Selamat Datang, Obama…..

Menjadi seorang Obama tidaklah mudah. Menyaksikan siaran pesta inaugurasinya lewat saluran HBO Signature dan pelantikan melalui siaran langsung di CNN, yang terbayang adalah rasa takut, cemas. Cemas bila sewaktu-waktu peluru nyasar merobohkan Obama, yang dimuntahkan dari senapan otomatis dari tangan-tangan orang Amerika yang belum siap menerima naiknya seorang Afro-Amerika dalam tampuk kekuasaan. Beruntung, Amerika kini sudah bukan lagi Amerika yang W-A-S-P.

Obama, kini dinanti dunia. Harapan besar ditumpukan kepadanya. Dari penyelesaian Palestina-Israel, penarikan pasukan multinasional di Irak, hingga dialog Amerika dan Barat dengan komunitas Islam internasional. Obama yang tidak rasis (meski pernah jadi korban rasialisme) adalah pembaru tata hubungan global di masa depan.

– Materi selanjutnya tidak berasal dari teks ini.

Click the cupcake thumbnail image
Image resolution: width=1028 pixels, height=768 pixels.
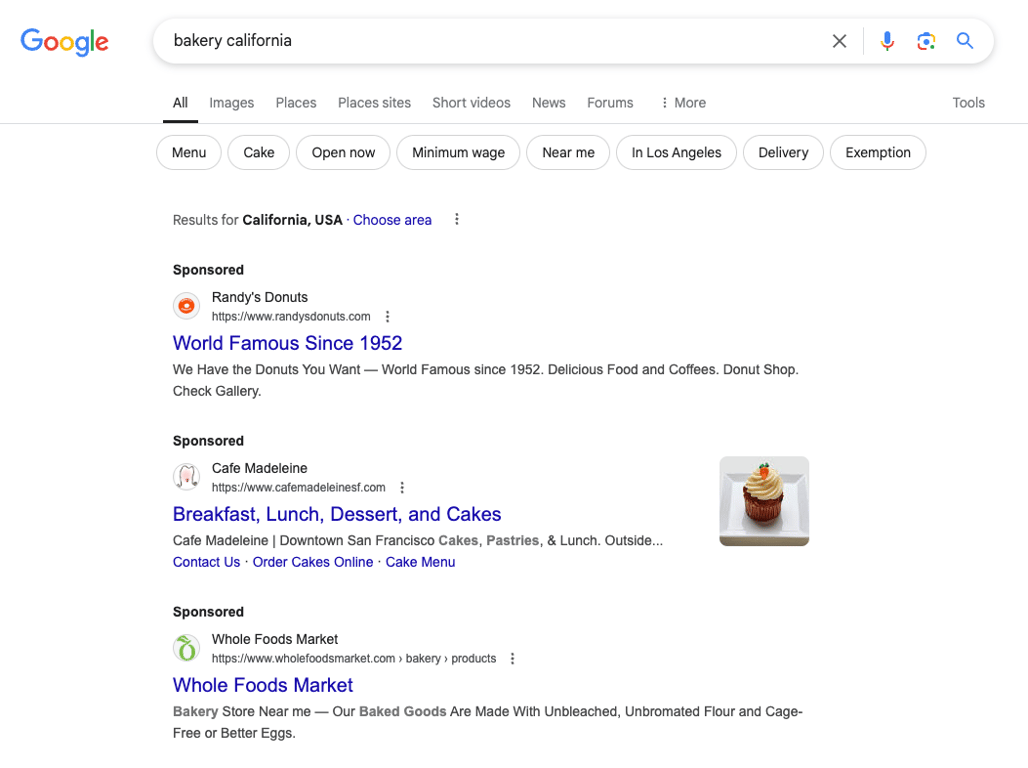(764, 501)
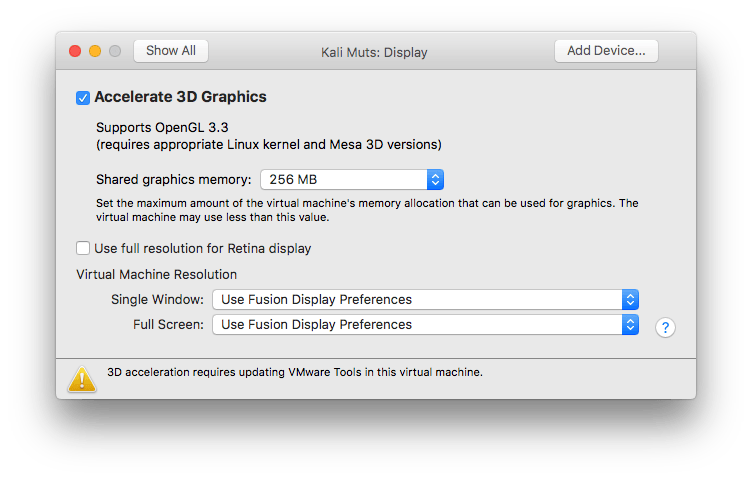Enable Use full resolution for Retina display

[83, 248]
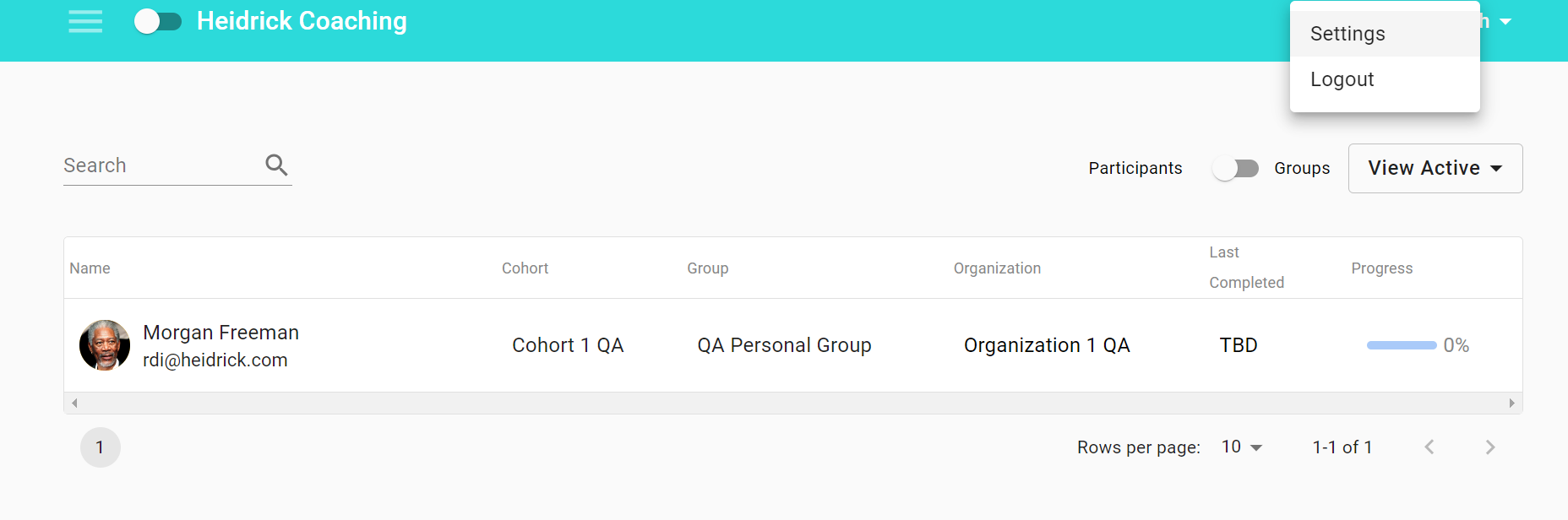1568x520 pixels.
Task: Click into the Search field
Action: (x=161, y=165)
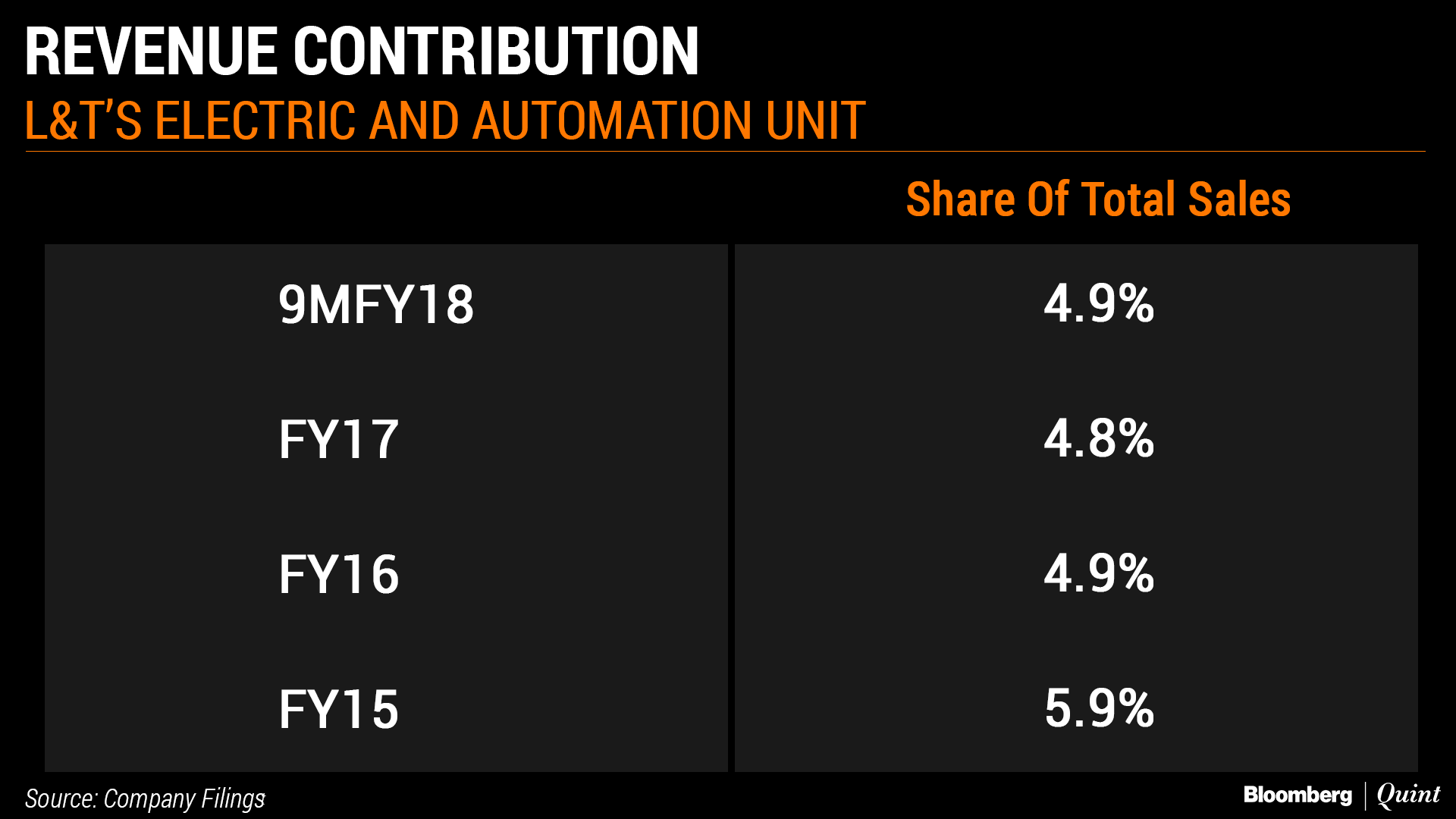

Harapan besar itu, rupanya masih harus diuji sang waktu. Apakah Obama benar-benar bisa membawa angin perubahan, atau dia sendiri yang bakal jadi korban. Sejujurnya, saya takut Obama tak tuntas memimpin. Bisa jadi ia diserang kelompok-kelompok yang masih yakin kelompok kulit putih adalah ras unggul, atau militan Islam yang tidak puas dengan pola penyelesaian ketimpangan Barat-Timur, Utara-Selatan dalam segala bentuknya.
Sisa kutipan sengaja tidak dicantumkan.